__DATASET RECORDS__.
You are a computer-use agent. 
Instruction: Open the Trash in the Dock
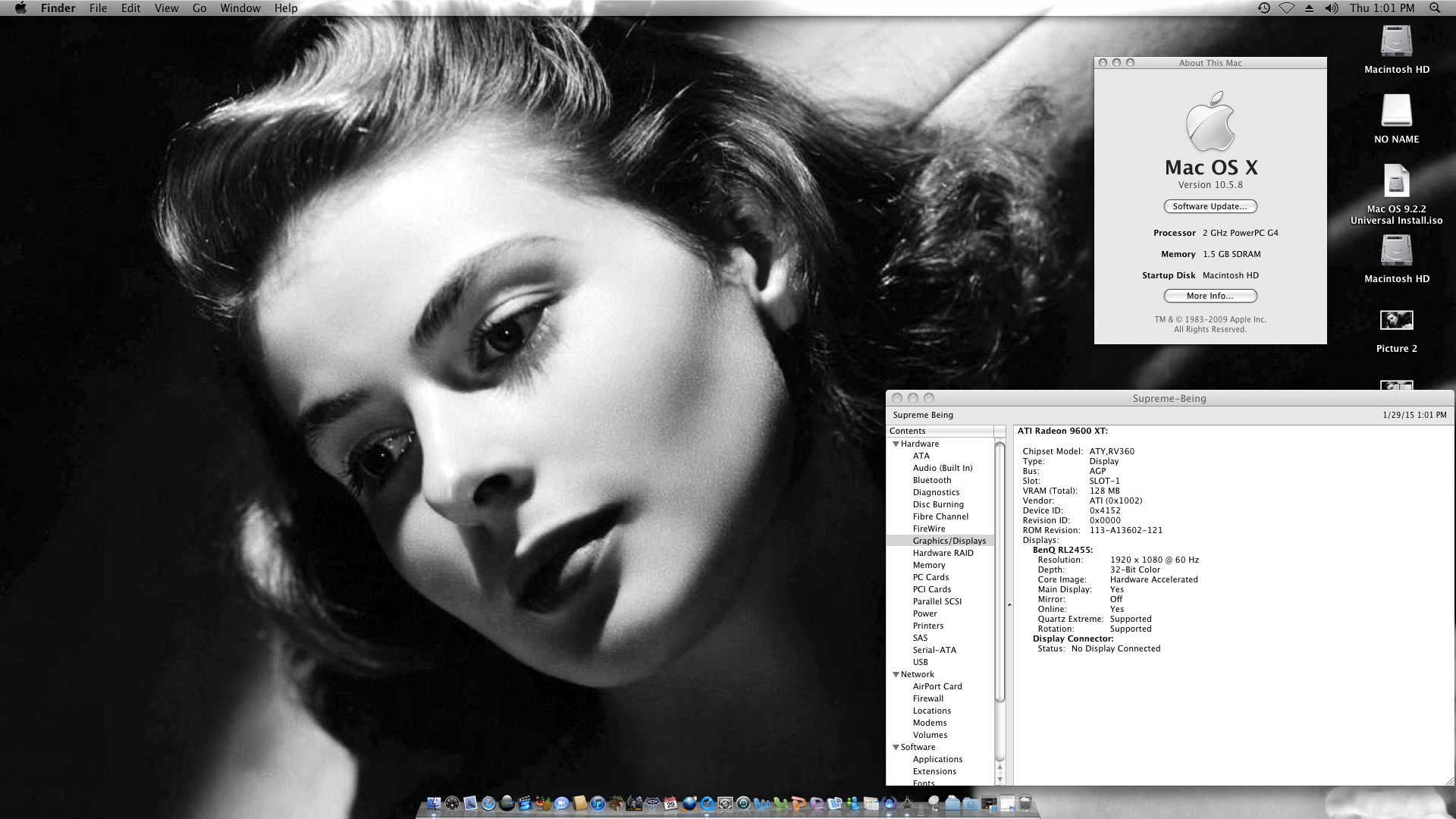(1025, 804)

--

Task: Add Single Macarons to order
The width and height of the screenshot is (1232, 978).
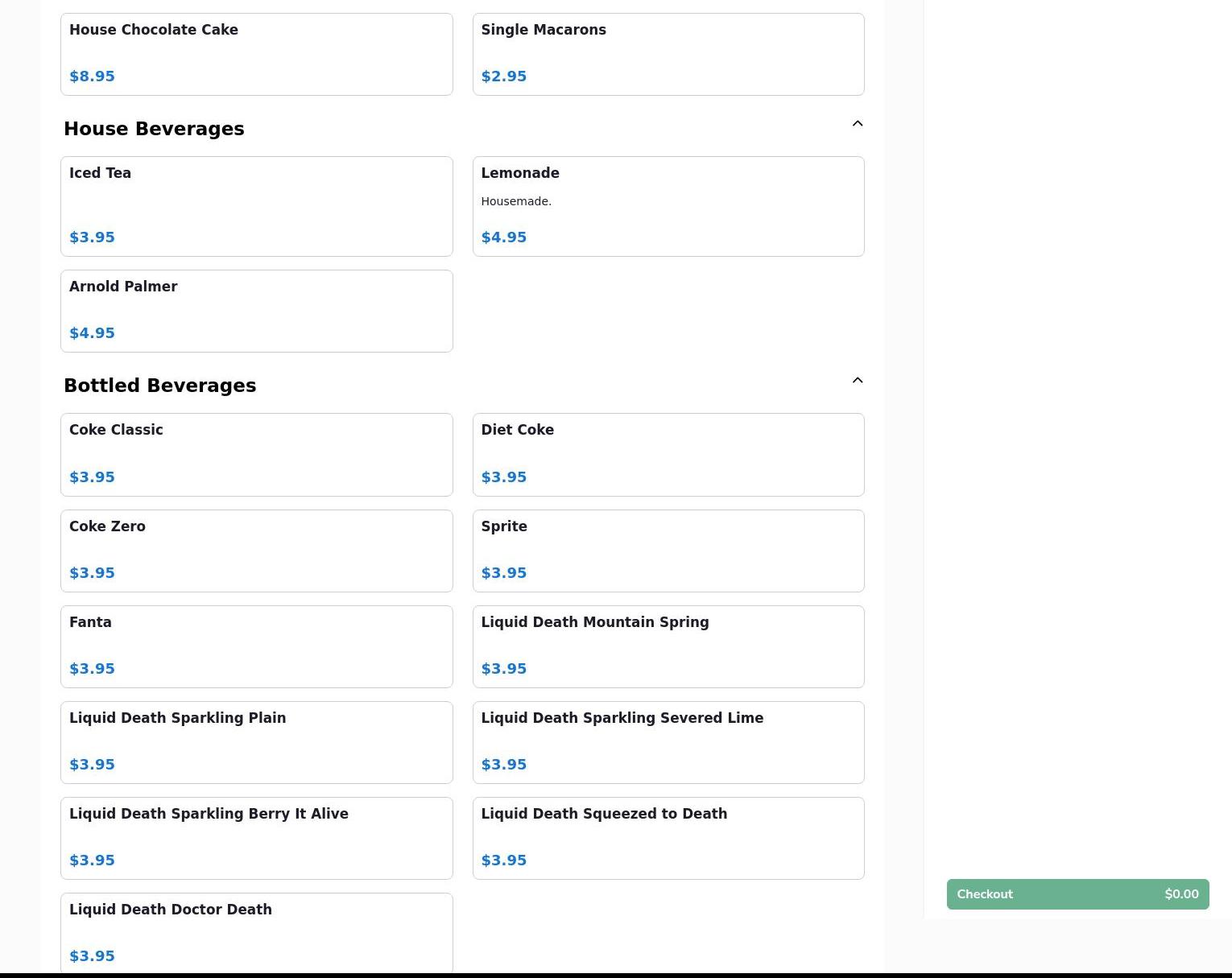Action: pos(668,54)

__SHORT PROBLEM__. Convert the stretch of material from the line containing "Task: Add Single Macarons to order" through the line containing "Action: pos(668,54)" into a JSON list of strings, one string per line, skipping blank lines. Omit the pictures from the answer.

__TASK ANSWER__.
[
  "Task: Add Single Macarons to order",
  "The width and height of the screenshot is (1232, 978).",
  "Action: pos(668,54)"
]